= Saint-Gall de Ouidah Major Seminary =

The Saint-Gall de Ouidah Major Seminary (French: Grand Séminaire Saint-Gall de Ouidah) is a Roman Catholic Seminary in Ouidah, a Voodoo centre in the south of Benin. It is a training center for priests in Benin, and has hosted number of seminarians not only from Benin, but also Togo, Ivory Coast, Senegal, Niger, and Burkina Faso, including the Beninese politician Albert Tévoédjrè.

== Location ==
The seminary is located on a hill a few kilometers north of Ouidah, and is surrounded by fruit orchards.

== History ==
In 1899, Father François Steinmetz - an SMA priest and future bishop - established a farm near the city to feed the population and increase their resources. He planted thousands of coffee bushes, coconut and oil palms. In 1910, he decided to found a seminary there, and the first building, in colonial architecture, was inaugurated in 1914. An extension was soon necessary and in 1929 the Diocese of St Gallen in Switzerland was given the responsibility of constructing a major seminary which bore its name. Further enlargements followed and the central building, with a bell tower, was completed in 1930.
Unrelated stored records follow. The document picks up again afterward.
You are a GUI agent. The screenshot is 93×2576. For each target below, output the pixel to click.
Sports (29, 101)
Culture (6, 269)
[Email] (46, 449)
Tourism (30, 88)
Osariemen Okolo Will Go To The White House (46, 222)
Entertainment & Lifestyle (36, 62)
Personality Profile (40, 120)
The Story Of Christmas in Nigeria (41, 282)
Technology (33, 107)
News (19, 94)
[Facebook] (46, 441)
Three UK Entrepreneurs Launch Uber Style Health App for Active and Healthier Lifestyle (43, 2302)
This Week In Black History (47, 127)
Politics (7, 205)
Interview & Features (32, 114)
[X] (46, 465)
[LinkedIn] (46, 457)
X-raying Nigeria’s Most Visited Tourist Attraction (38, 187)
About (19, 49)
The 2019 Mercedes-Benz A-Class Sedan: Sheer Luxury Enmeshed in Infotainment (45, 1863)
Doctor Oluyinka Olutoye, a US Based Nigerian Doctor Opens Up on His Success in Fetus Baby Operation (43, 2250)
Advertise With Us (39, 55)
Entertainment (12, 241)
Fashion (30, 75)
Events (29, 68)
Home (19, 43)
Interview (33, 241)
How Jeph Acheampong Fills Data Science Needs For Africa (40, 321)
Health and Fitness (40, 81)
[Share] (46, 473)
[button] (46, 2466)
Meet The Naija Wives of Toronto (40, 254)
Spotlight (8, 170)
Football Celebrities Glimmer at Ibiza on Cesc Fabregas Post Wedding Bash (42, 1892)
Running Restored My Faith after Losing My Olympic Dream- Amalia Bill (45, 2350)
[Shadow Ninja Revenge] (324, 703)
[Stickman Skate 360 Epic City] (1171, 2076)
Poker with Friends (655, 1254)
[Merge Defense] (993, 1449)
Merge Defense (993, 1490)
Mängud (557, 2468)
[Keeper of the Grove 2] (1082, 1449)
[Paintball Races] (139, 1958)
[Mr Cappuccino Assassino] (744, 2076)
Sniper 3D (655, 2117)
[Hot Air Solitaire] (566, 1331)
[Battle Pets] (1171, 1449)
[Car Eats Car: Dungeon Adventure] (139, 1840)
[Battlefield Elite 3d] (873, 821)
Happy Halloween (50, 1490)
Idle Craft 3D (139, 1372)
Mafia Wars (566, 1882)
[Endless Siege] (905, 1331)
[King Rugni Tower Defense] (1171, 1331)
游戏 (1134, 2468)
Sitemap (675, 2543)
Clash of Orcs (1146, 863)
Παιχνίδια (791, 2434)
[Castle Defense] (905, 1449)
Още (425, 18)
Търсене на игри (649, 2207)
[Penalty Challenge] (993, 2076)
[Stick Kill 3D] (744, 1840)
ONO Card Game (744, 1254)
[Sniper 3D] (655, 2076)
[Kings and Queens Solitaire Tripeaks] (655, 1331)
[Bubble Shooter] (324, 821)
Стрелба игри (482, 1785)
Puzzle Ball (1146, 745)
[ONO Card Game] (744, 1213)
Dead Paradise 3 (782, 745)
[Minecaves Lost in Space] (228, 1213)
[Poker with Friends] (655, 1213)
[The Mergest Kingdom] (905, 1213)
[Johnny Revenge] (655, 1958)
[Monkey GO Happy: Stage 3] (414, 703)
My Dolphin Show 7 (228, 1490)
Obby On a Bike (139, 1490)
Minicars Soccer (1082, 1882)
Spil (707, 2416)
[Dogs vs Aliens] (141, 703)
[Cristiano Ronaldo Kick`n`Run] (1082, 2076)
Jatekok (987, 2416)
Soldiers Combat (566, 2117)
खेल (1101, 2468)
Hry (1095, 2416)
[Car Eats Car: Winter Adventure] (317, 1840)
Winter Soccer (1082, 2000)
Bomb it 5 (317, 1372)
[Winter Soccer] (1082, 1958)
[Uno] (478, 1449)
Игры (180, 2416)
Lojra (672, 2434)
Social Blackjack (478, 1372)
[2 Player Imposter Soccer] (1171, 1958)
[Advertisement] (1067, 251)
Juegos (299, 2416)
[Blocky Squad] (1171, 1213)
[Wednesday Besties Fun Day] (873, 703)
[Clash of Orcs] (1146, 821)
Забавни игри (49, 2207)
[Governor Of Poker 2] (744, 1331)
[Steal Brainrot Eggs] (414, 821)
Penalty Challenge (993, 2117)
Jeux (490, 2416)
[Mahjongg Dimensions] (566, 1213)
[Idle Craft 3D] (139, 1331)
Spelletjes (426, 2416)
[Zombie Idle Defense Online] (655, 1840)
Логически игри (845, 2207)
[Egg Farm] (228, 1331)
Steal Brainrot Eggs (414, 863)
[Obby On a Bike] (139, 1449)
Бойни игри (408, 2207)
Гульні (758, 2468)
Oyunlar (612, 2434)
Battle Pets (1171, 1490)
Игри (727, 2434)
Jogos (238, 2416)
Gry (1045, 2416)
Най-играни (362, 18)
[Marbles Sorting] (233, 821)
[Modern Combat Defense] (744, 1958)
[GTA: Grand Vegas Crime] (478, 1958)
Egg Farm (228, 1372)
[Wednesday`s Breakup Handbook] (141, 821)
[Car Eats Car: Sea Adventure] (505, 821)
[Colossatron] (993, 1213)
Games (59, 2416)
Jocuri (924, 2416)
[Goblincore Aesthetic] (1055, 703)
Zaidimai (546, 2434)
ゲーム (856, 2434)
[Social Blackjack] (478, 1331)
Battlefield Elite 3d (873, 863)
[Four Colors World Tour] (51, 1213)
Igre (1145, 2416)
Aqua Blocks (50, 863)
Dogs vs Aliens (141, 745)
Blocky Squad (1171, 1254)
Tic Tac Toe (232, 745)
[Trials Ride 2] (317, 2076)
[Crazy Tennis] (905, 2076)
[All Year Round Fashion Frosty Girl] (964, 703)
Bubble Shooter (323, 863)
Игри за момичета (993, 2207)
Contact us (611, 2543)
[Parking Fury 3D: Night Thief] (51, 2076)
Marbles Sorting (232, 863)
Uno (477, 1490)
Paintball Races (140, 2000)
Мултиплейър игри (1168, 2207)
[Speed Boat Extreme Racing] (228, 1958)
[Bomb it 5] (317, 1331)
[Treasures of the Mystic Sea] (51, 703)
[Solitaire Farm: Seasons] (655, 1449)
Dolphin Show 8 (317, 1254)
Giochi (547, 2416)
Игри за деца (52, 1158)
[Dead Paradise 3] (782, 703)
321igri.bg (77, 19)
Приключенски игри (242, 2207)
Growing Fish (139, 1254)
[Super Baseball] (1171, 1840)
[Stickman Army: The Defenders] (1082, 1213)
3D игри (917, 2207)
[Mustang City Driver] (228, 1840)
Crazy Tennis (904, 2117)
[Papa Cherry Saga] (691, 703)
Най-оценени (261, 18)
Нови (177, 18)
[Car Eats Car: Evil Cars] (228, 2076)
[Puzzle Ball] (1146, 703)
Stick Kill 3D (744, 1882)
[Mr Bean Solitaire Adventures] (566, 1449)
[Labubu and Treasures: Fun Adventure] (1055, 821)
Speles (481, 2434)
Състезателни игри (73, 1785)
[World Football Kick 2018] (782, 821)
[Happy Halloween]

This new seminary was inaugurated on July 20, 1930 and the first intake had 36 students. Given the status of regional seminary in 1952, it was run by the Priests of Saint-Sulpice from 1955 to 1971 and played a role in the socio-economic development of the French colony of Dahomey which became independent during this time. The running of the seminary was handed over to African clergy in 1971. In 2011 the seminary welcomed 147 seminarians, and was run by 13 diocesan priests, including two Sulpicians who live in community with them.

In 2014 the seminar celebrated its centenary.

On November 19, 2019, during his apostolic trip to Benin, Pope Benedict XVI prayed at the tomb of a former seminarian, cardinal Bernardin Gantin, who is buried in the chapel.